Tuesday, August 9, 2011

NBR forum Yoel Ohrakusai-Zusman

環球閑話時事の徒然

Date: 1/31/2007 1:20:00 PM
From: Yoshio Wakatsuki
Subject: NBR'S JAPAN FORUM (POL) Comfort women

William Underwood wrote:

> Abe personally pressured NHK to tone down (self-censor) its description of the
"citizens' tribunal" on the comfort women system.

This claim has been turned down by the Tokyo District Court on Jan 29 2007.
Forumers here would be pleased to hear evidences Mr. Underwood may have come up with to conclude that Abe “personally pressured NHK to tone down” .

>Statement, which acknowledged the forcible nature of the comfort women system and the Imperial Army's direct involvement.

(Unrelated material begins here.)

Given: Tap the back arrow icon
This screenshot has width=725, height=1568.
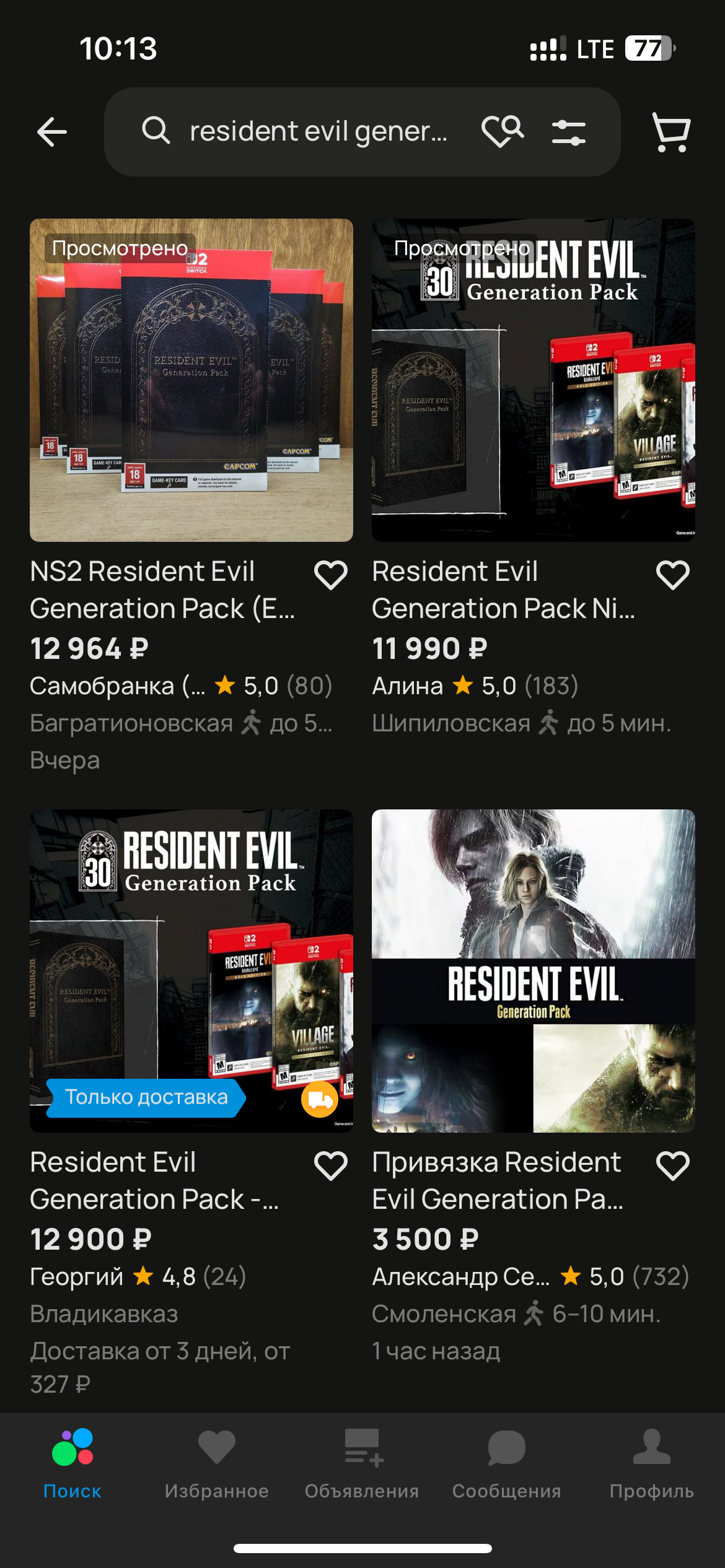Looking at the screenshot, I should (52, 132).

To begin with, the issue of “sex on the battle field” is an old and enduring problem, which is not limited to East Asia in WWII.
In the case of Japanese army, some personal account has been made into the falsehood, which has been spread all over the world today.
There was a point in time when some Japanese conducted a campaign wherein “comfort women” (prostitutes) were rounded up like slaves and forced to be the companions of Japanese soldiers. To make it worse, the Murayama JSP/LDP government’s responses have, without foundation on facts, preferred to concerns of the governments of neighboring countries.

I want to share background information and US army documents on this issue.
“ In 1945, in Myitkynia in northern Burma, twenty Korean comfort women and their employers, a Mr. and Mrs. Kitamura, were interviewed. In the record,we can find statements such as “comfort women” are nothing more than simple prostitutes” and “the women’s average total monthly earnings were 1,500 yen, and 750yen, which went to their bosses” (at that time, monthly pay of a
sergeant in the Japanese army was 30 yen, meaning those prostitutes made over 25 times more money!)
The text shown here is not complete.